__PROBLEM DESCRIPTION__
What lines in the following entries hold the word "Open"? Copy each one.

__DATA SECTION__
::::

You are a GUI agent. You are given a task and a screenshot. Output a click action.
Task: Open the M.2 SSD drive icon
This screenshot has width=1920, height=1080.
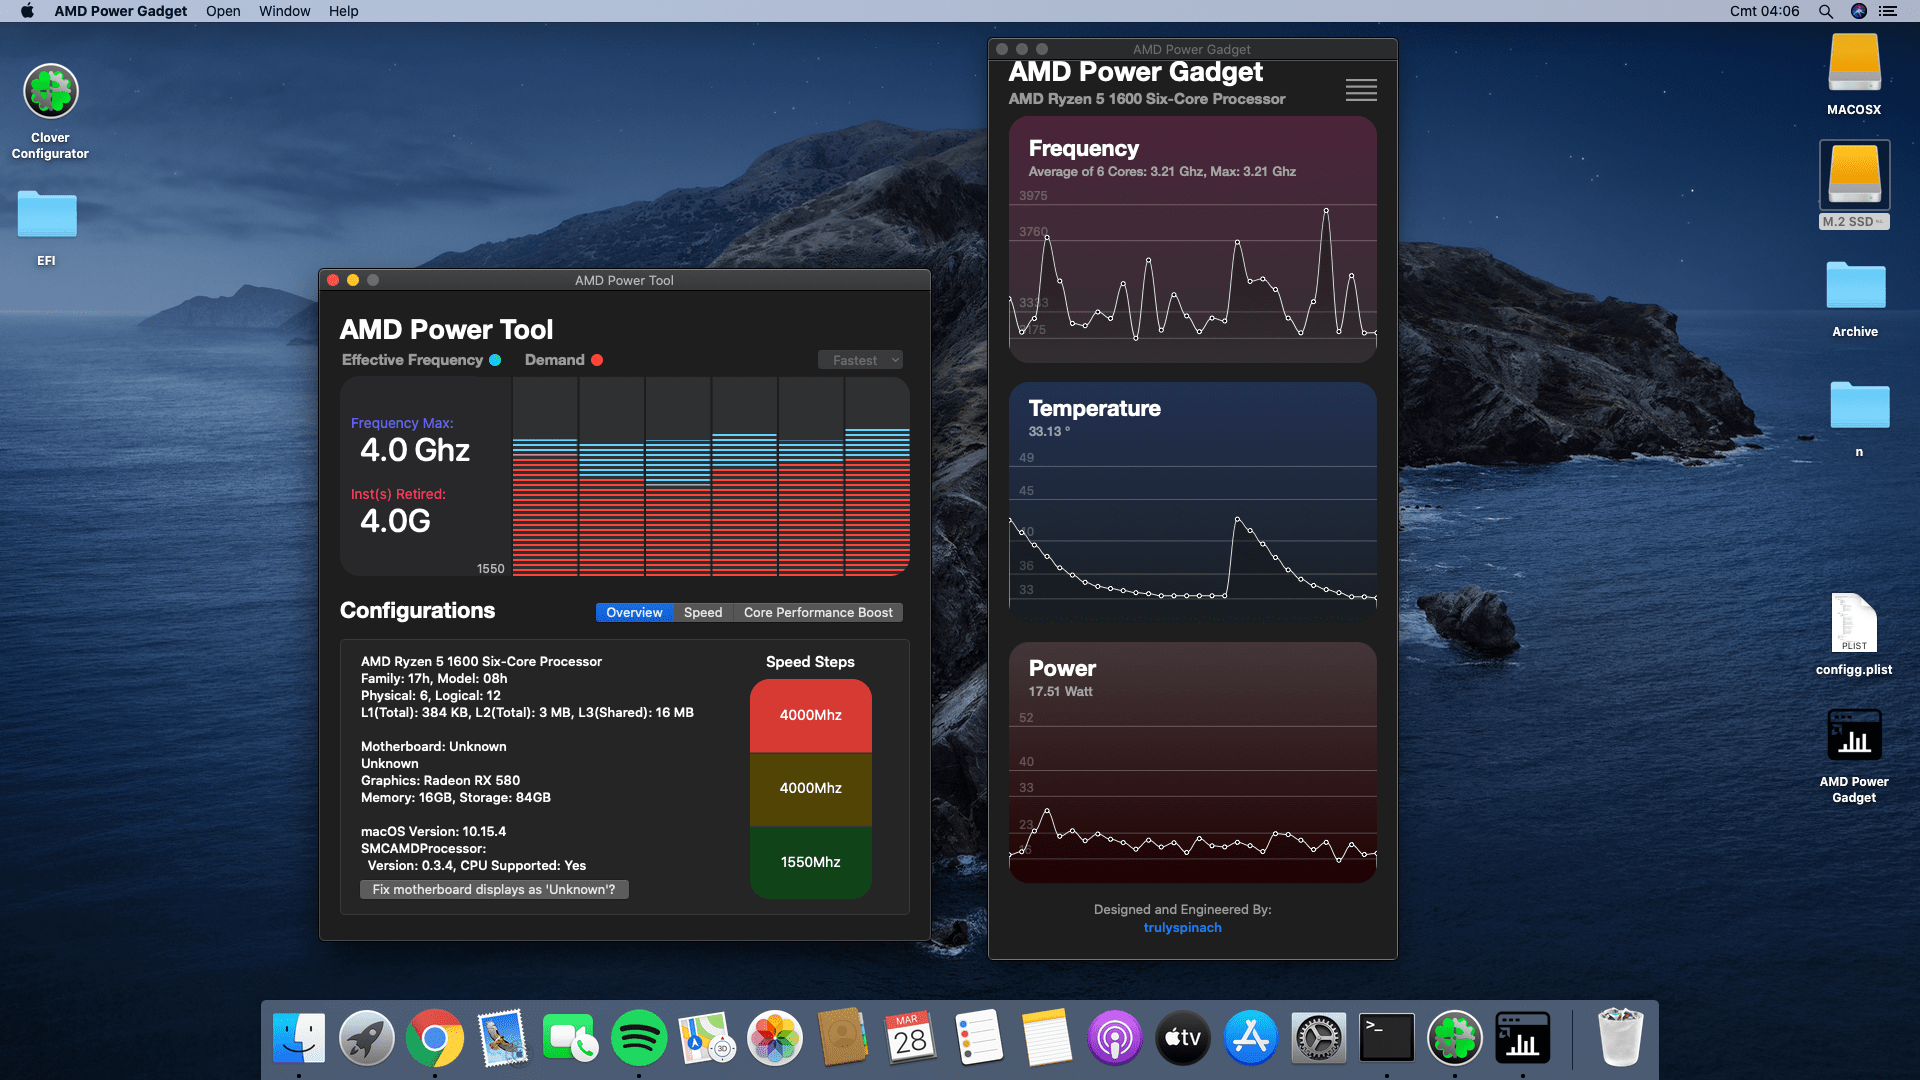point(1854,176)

::::

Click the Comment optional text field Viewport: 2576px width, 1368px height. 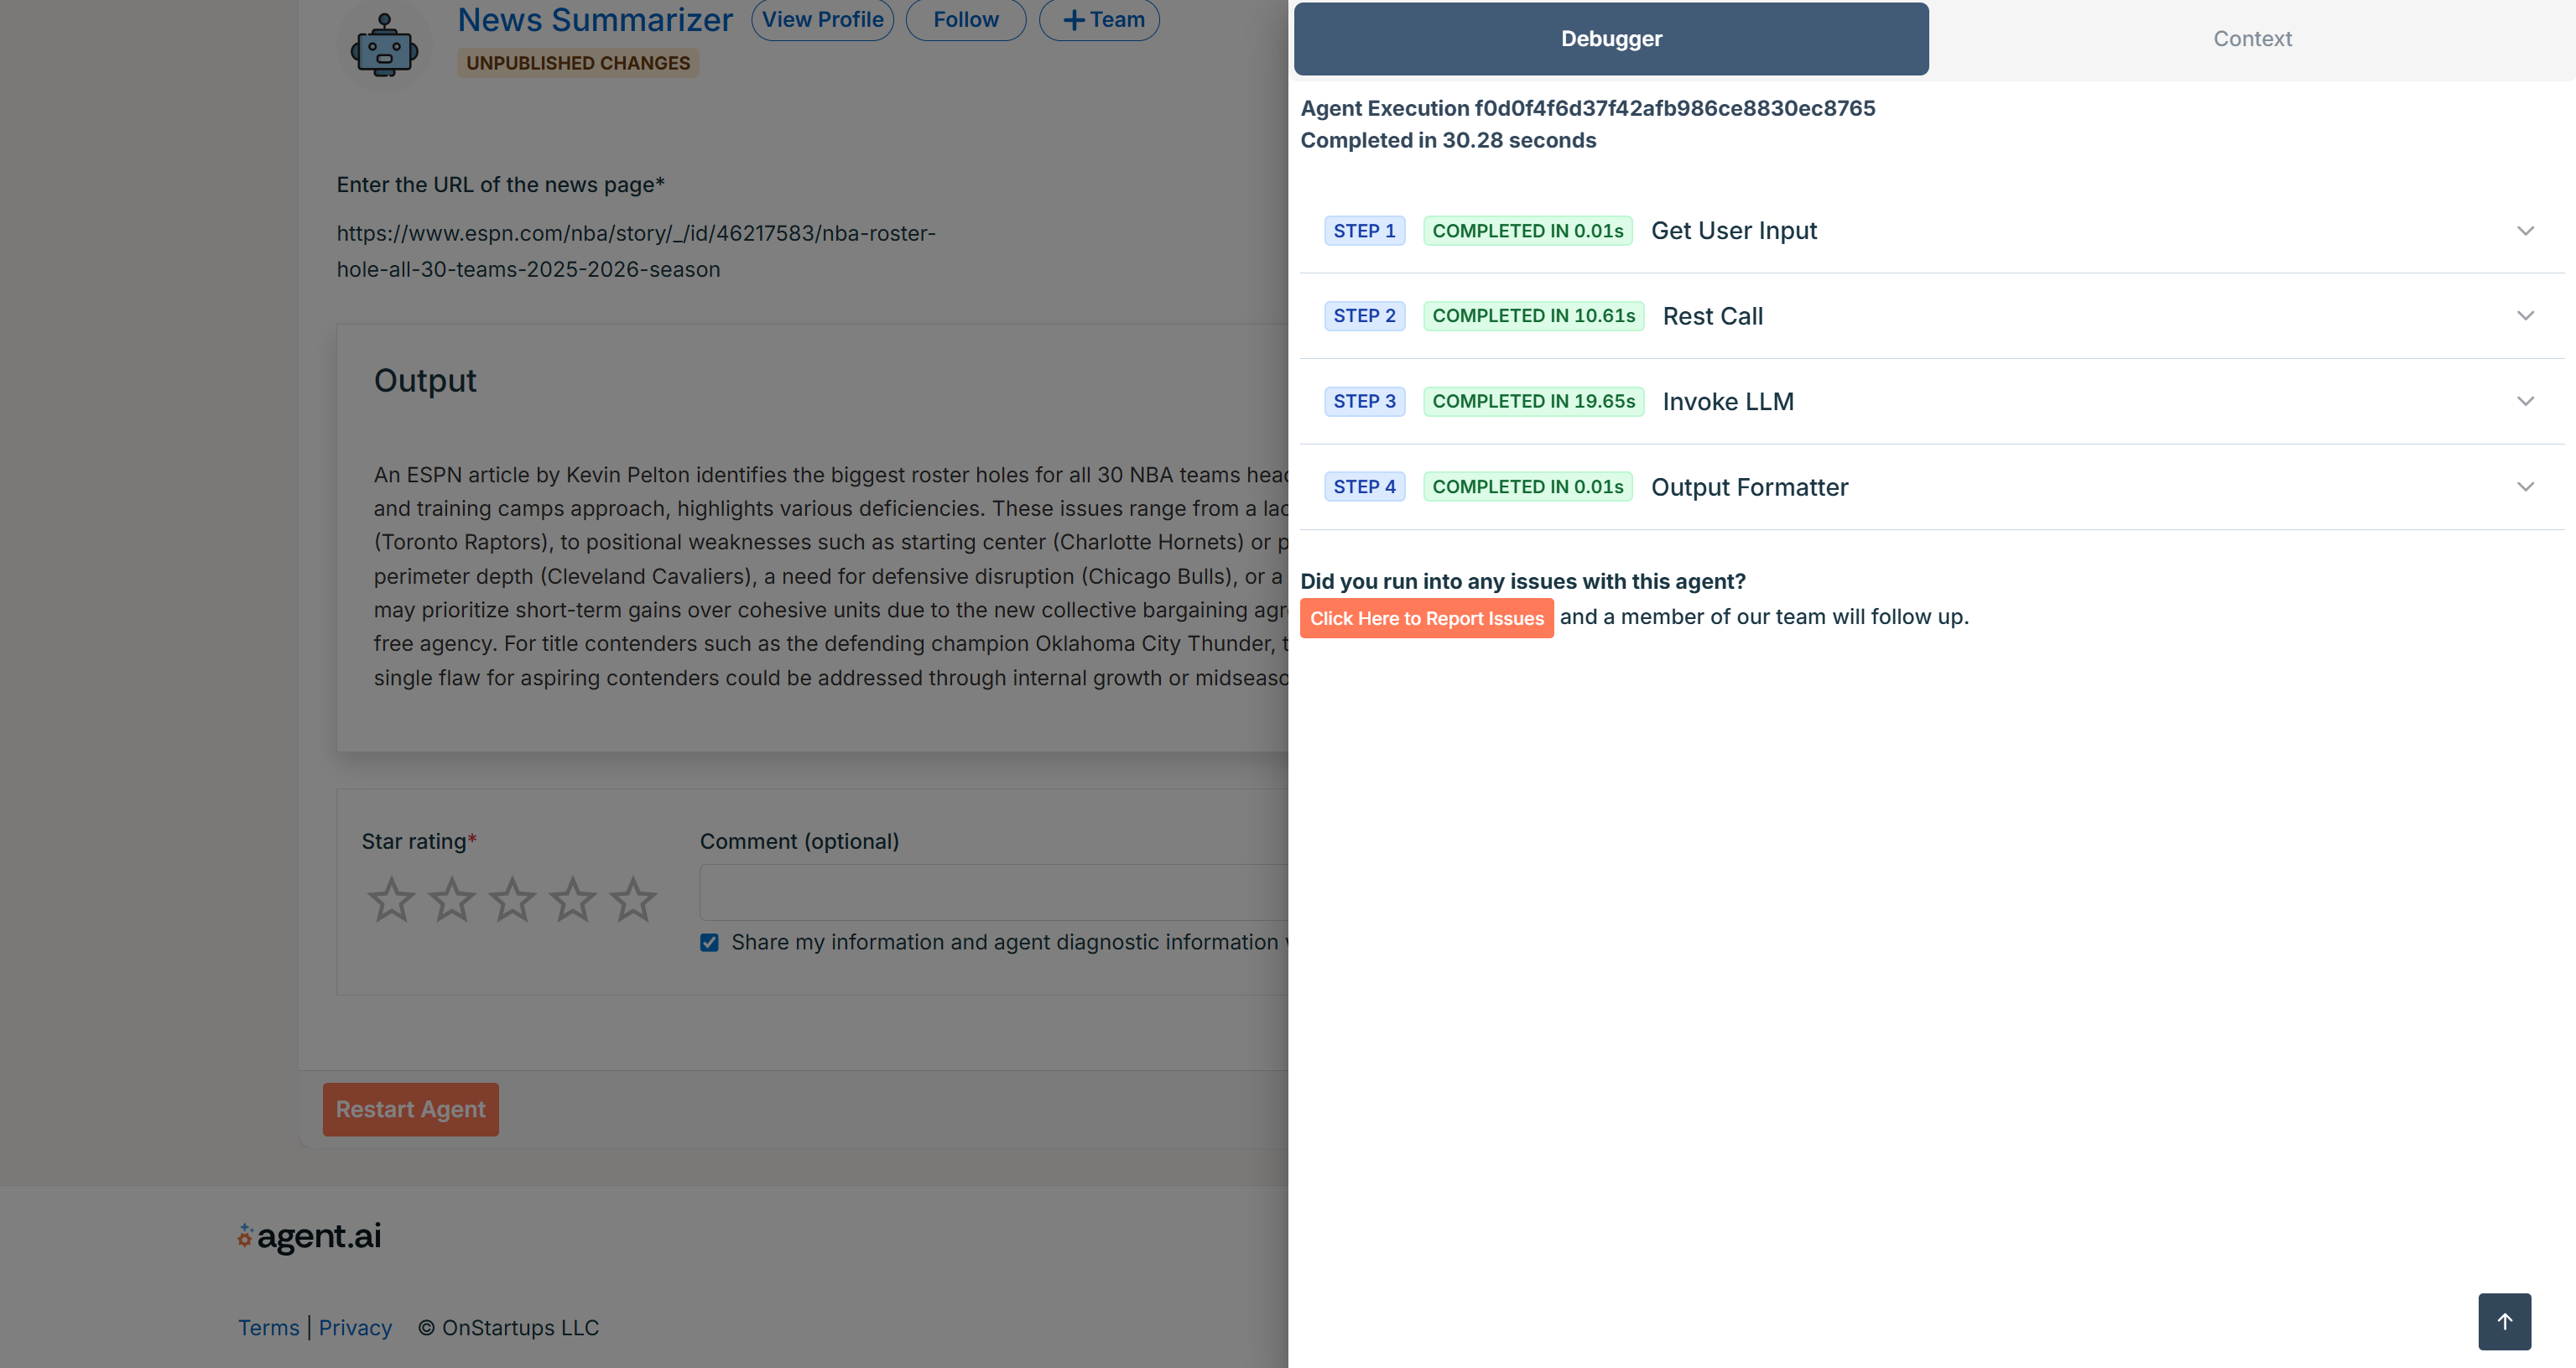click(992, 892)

::::

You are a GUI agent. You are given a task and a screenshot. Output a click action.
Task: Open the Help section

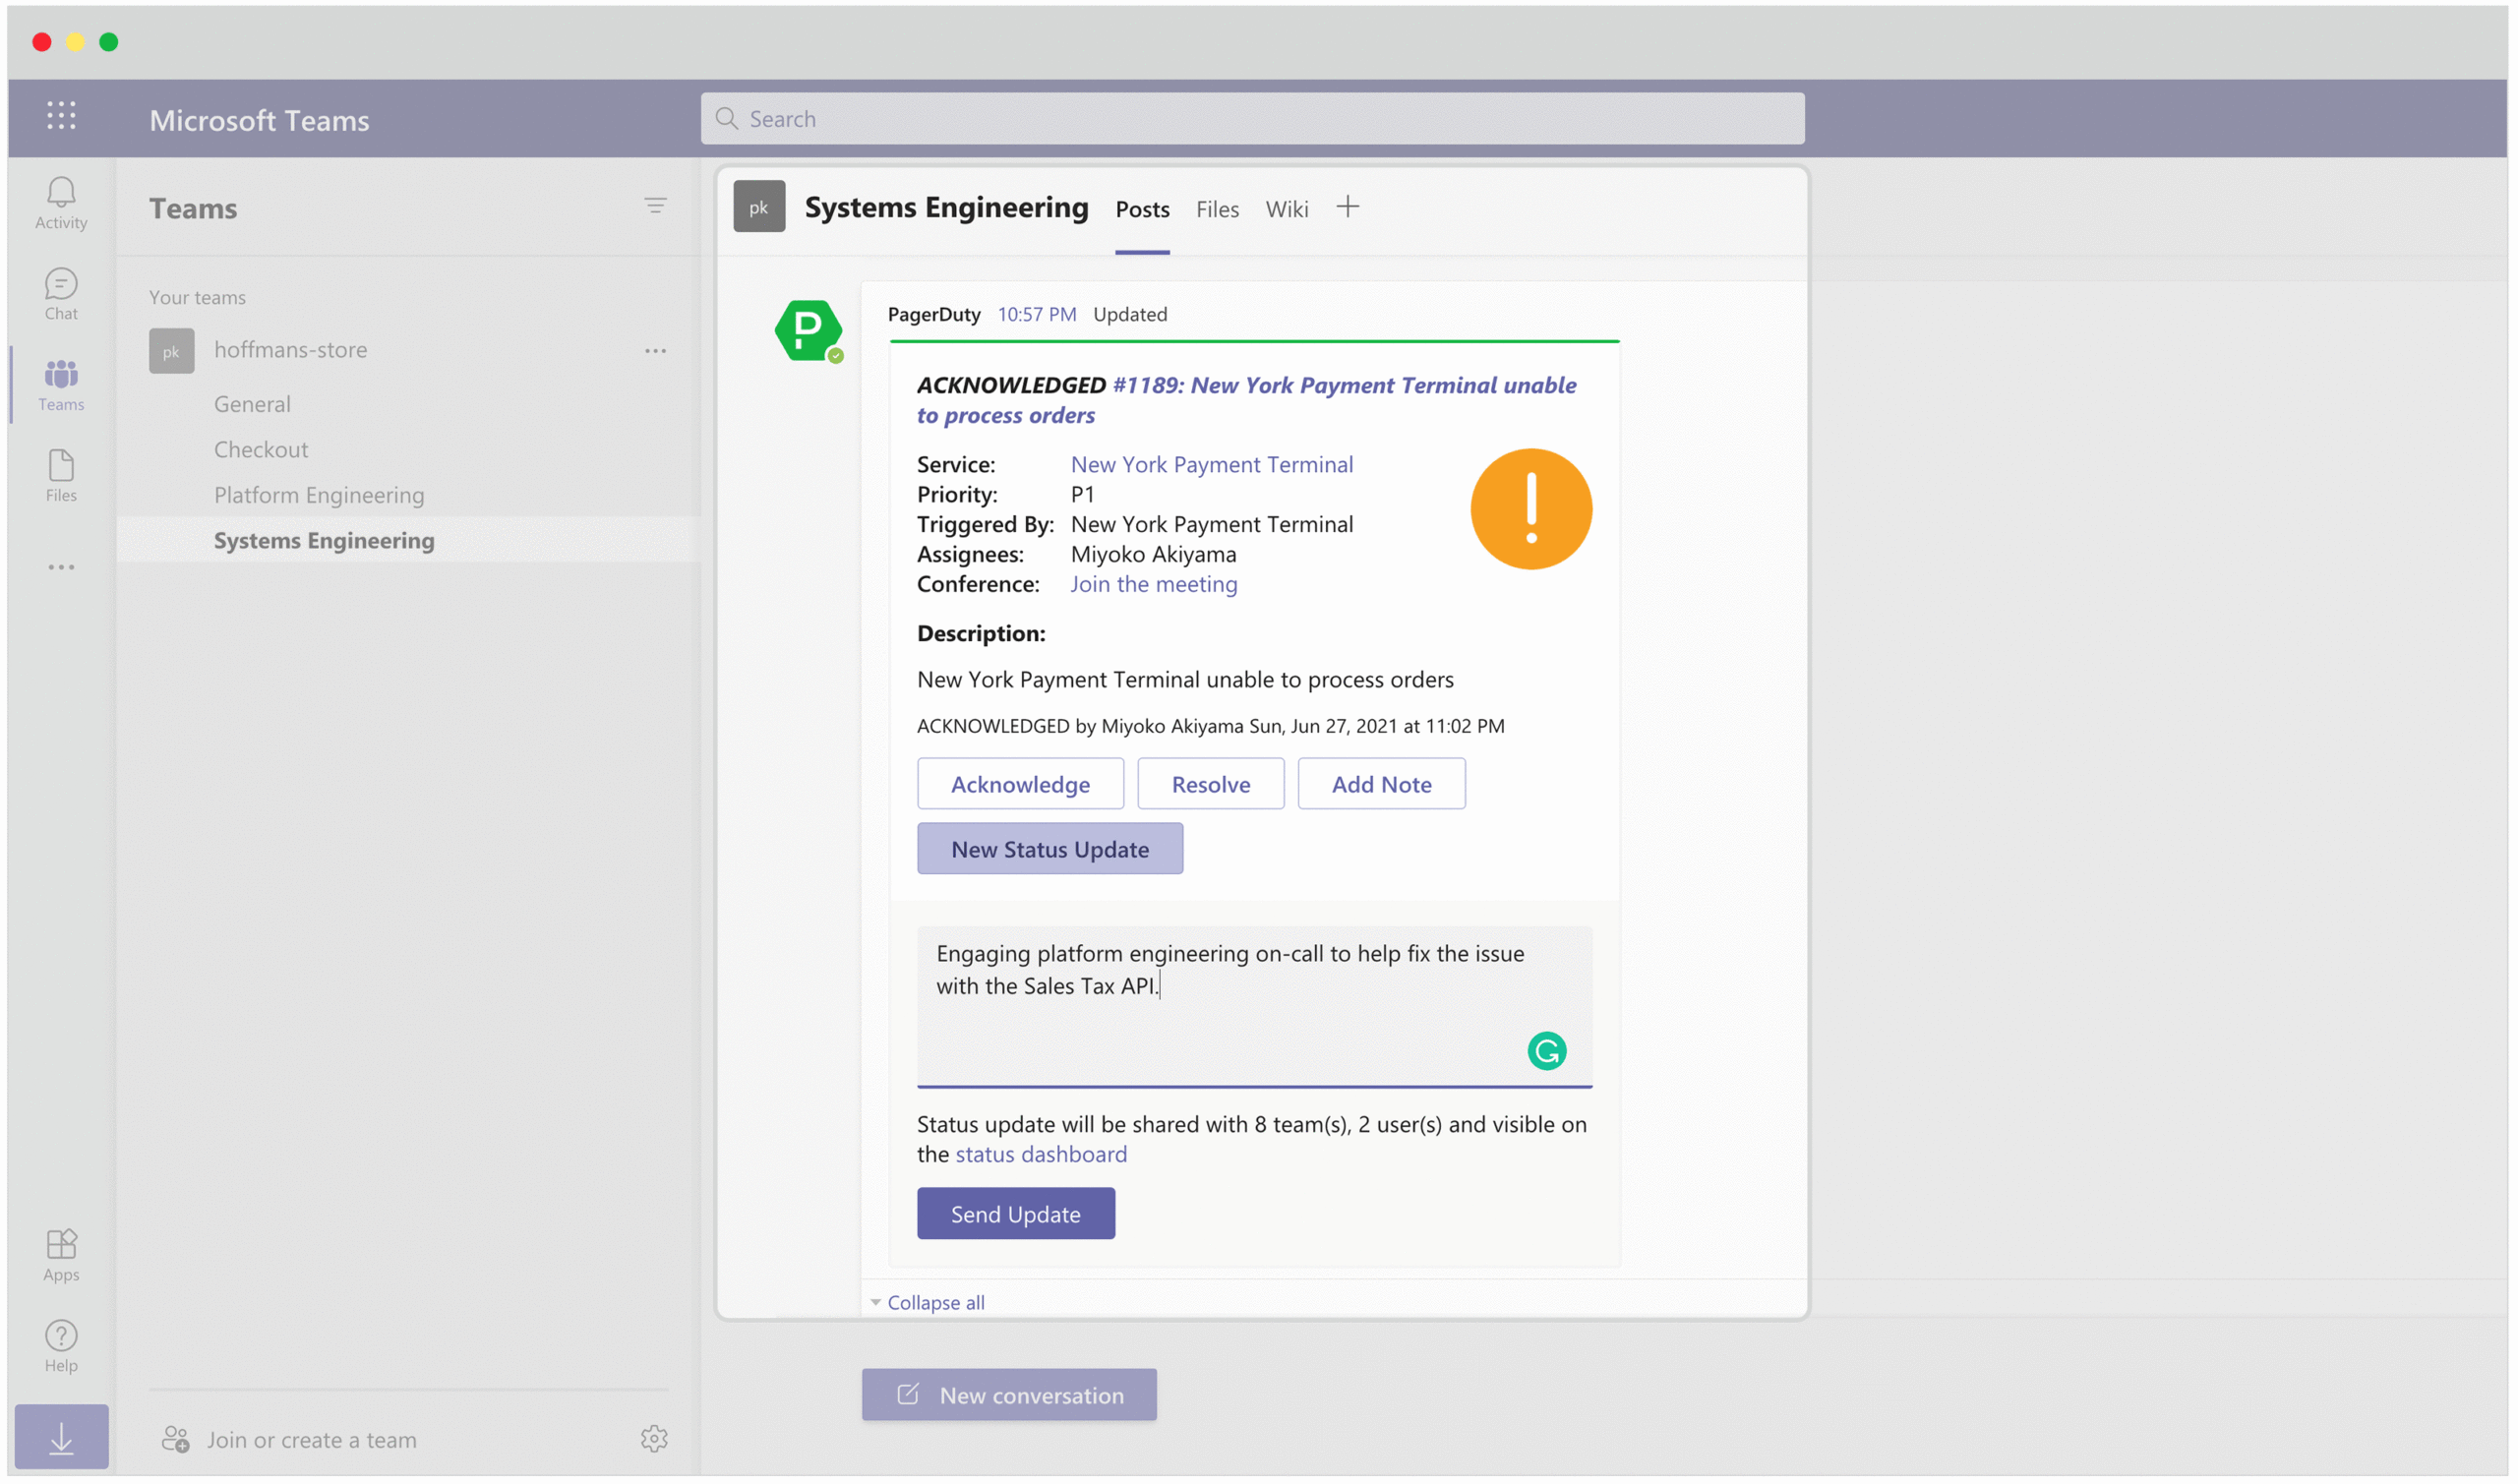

::::

__PROBLEM SOLUTION__
Task: Open the M.2 SSD drive icon
Task: Open the Help section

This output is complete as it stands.